We defined “transphobic” posts as those that attack or mock trans people (including nonbinary people), say there are “only two genders,” or mock or deface the trans flag.
We defined “homophobic” posts as those that attack or mock lesbian, gay, or bisexual people or mock or deface the pride flag.
We defined “violent” posts as those that depict violent imagery or celebrate, encourage, or advocate for past or future acts of violence.
We defined “prominent far-right figures/prominent far right talking points” posts as those that contain prominent far-right figures such as Ben Shapiro, Alex Jones, Paul Joseph Watson, Steven Crowder, Paul Nicholas Miller, and Nick Fuentes, or content which includes common far-right talking points such as “reject modernity, embrace tradition,” criticism of so-called “degeneracy,” or celebration of “western civilization.”
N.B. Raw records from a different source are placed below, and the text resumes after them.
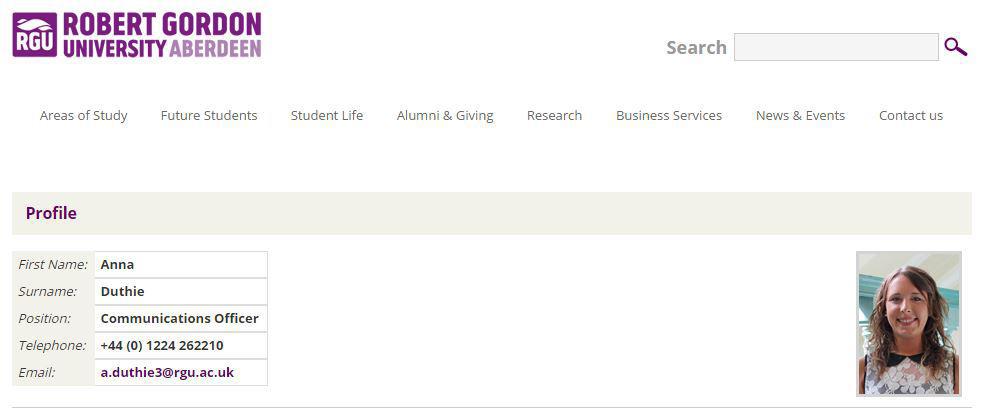Click the first name value Anna
Image resolution: width=989 pixels, height=414 pixels.
point(117,264)
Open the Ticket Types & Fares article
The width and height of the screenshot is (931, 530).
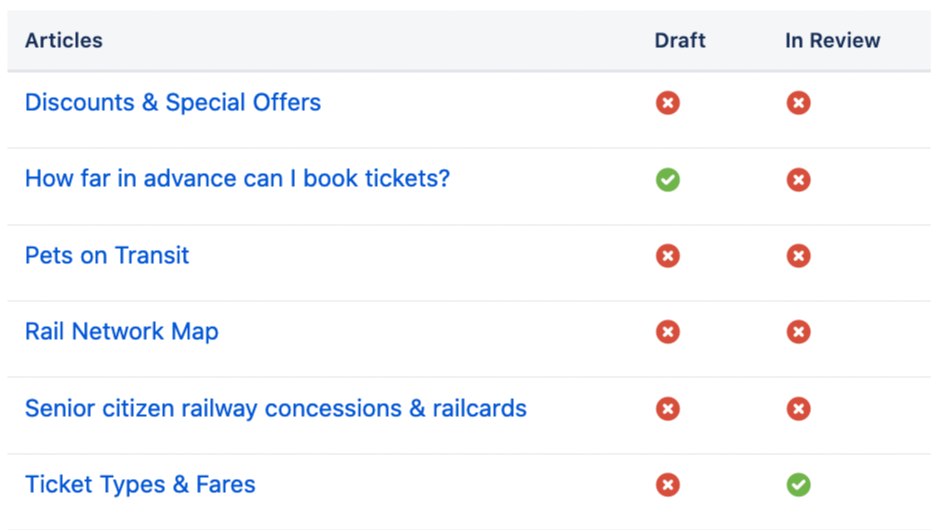(x=140, y=485)
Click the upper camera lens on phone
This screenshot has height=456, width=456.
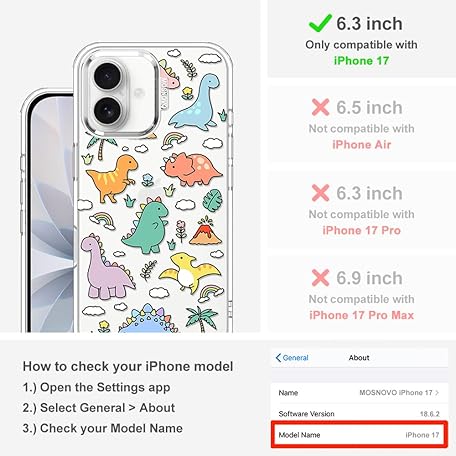pyautogui.click(x=107, y=76)
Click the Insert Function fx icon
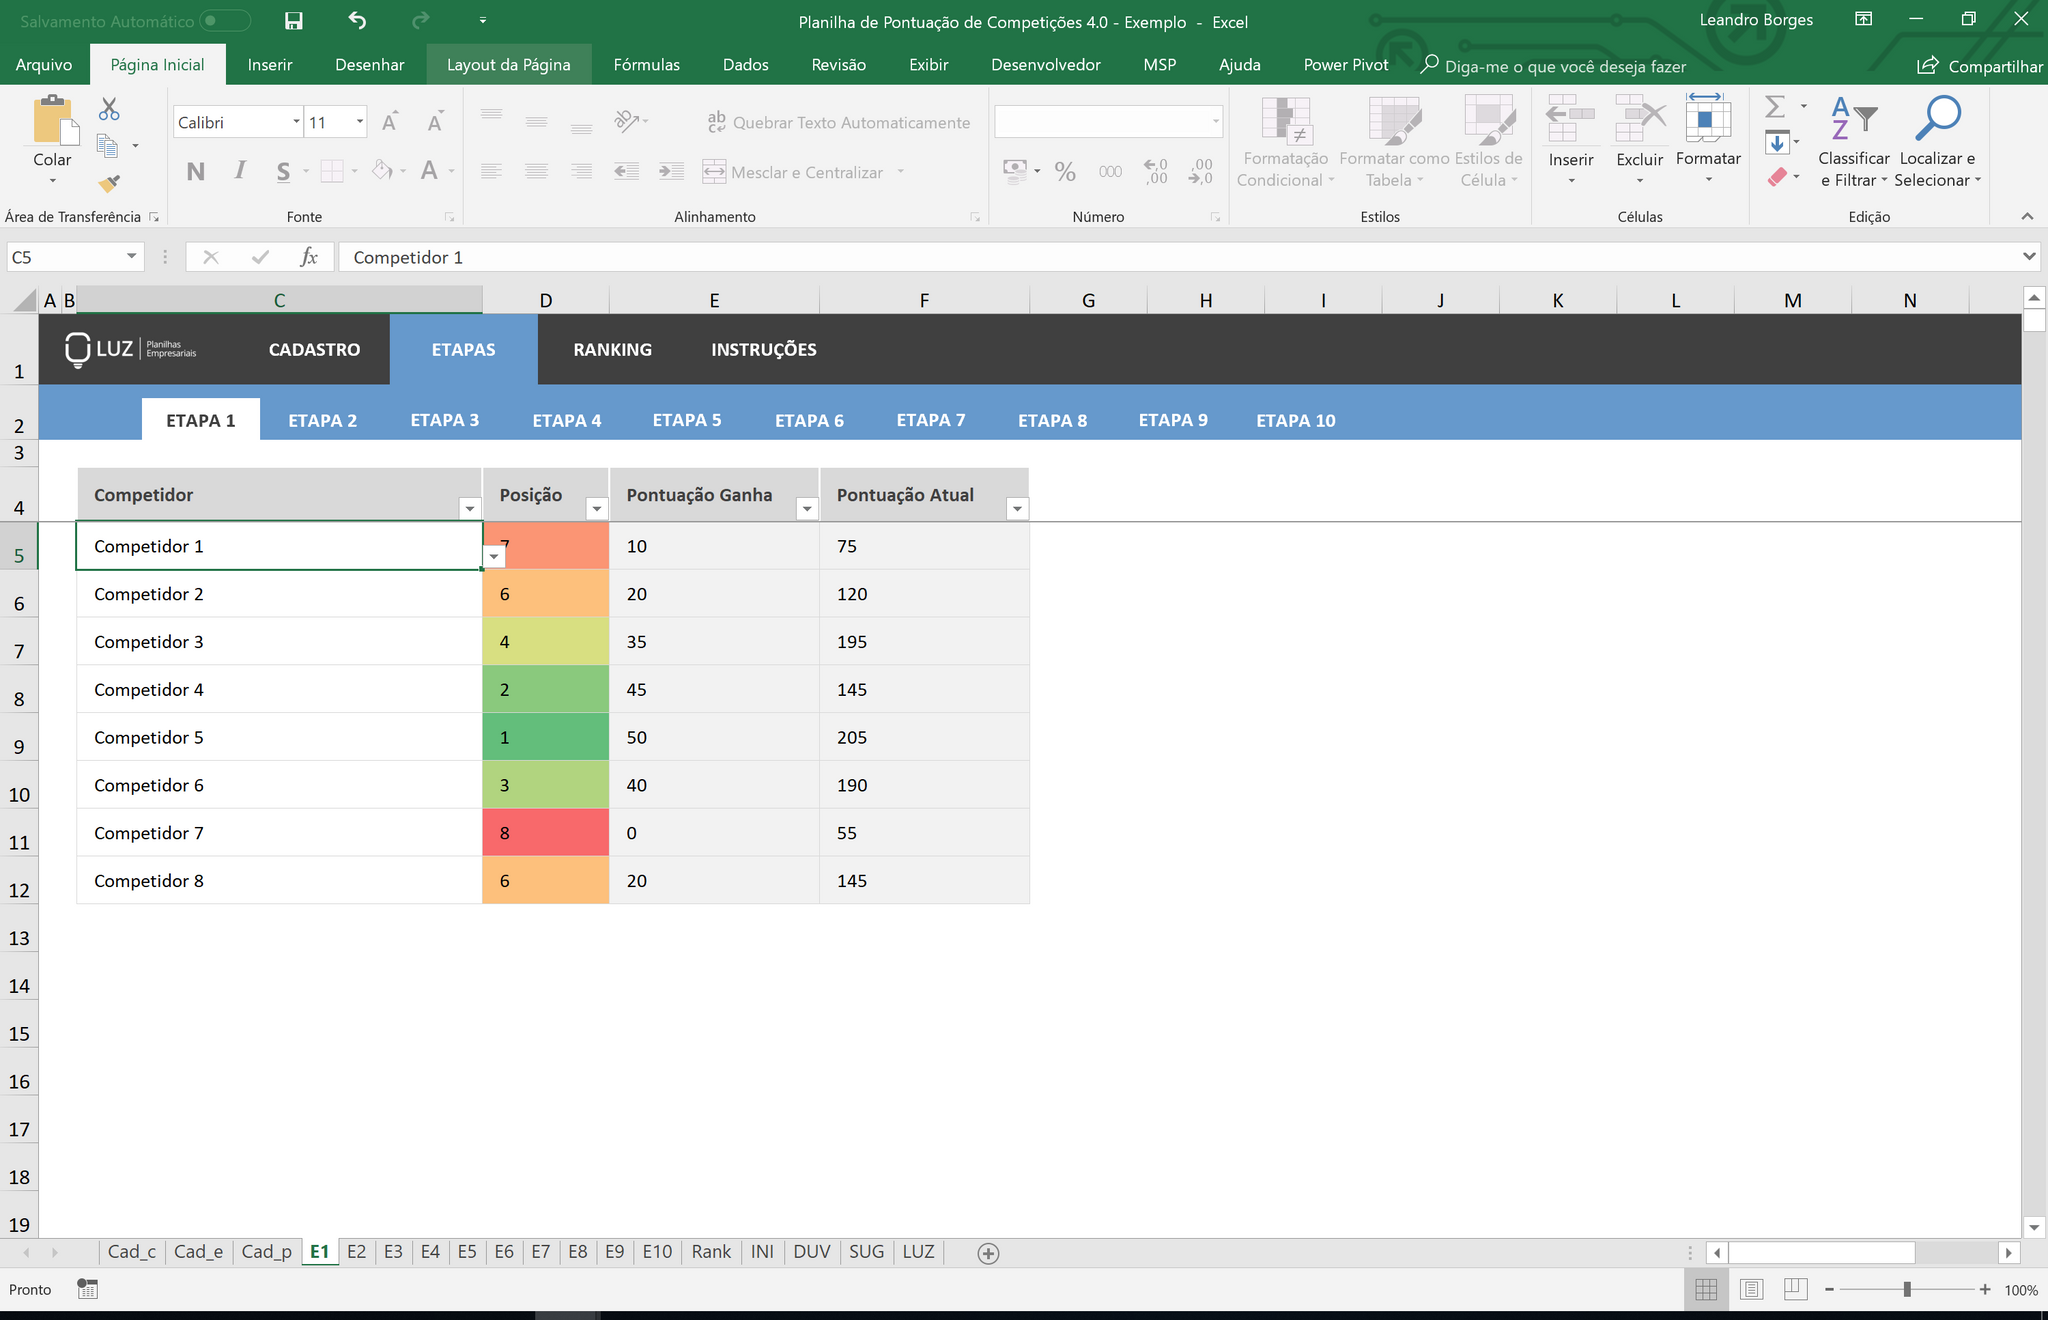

We defined “hate symbol” posts as those which include symbols of hate such as the swastika, sonnenrad, or rising sun.
We defined “misogynistic” posts as those which attack, degrade, or mock women or support anti-feminism and the men’s rights movement.
We defined “dog whistle” posts as those which contain white supremacist and neo-Nazi dog whistles such as references to the “14 words” or the number “88” used as a vieled “Heil Hitler,” in the video, caption, or username.
We defined “racist/white supremacist” posts as those which attack, degrade, or mock a particular race or ethnic group or support white supremacy by using white supremacist talking points such as “white pride” or “white lives matter.”
We defined “antisemitic” posts as those which attack, degrade, or mock Jewish people, deny the Holocaust, or promote antisemitic conspiracy theories.
We defined “COVID-19 or vaccine misinformation” posts as those which spread false information about the pandemic or the vaccines or advocated against life-saving protective measures.
We defined “sponsored” posts as any video that is fed directly to the FYP by TikTok and is labeled as sponsored content.
We defined “other” content as any that did not fall into any of the aforementioned categories.